Pixel coordinate grounding data:

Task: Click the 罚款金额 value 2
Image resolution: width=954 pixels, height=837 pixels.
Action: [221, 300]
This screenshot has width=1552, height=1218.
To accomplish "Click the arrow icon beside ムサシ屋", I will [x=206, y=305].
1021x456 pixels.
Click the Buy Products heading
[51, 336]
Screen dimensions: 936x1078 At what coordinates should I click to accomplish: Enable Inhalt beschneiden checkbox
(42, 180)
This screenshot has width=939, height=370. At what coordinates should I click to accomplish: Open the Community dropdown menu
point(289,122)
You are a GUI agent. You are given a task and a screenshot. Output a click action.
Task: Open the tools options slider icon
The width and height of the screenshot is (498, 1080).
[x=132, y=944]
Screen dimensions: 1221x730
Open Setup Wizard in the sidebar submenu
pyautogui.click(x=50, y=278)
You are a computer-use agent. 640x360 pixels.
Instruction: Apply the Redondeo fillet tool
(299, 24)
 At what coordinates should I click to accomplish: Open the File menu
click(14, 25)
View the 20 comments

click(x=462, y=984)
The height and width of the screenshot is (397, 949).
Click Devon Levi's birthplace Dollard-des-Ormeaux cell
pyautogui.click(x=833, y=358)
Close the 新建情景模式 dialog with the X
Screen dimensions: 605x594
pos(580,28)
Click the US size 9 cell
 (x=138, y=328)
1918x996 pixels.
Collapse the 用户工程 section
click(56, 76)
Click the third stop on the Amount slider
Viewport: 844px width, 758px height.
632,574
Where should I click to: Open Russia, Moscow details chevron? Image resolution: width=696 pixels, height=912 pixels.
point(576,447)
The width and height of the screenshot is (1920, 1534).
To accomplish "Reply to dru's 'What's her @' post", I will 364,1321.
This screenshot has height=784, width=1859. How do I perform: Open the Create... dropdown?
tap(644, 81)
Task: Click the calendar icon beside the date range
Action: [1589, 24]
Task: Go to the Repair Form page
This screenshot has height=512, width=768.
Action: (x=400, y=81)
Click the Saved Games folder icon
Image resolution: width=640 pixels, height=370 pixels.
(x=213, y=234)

Problem description:
If a line falls between the first line of the records and the line containing "You are a GUI", inclusive, repeat it exactly; leave out all others.

Solution to this exercise:
Task: Click the 罚款金额 value 2
Image resolution: width=954 pixels, height=837 pixels.
Action: [221, 300]
This screenshot has width=1552, height=1218.
To accomplish "Click the arrow icon beside ムサシ屋", I will [x=206, y=305].
1021x456 pixels.
Click the Buy Products heading
[51, 336]
Screen dimensions: 936x1078 At what coordinates should I click to accomplish: Enable Inhalt beschneiden checkbox
(42, 180)
This screenshot has width=939, height=370. At what coordinates should I click to accomplish: Open the Community dropdown menu
point(289,122)
You are a GUI agent. You are given a task and a screenshot. Output a click action.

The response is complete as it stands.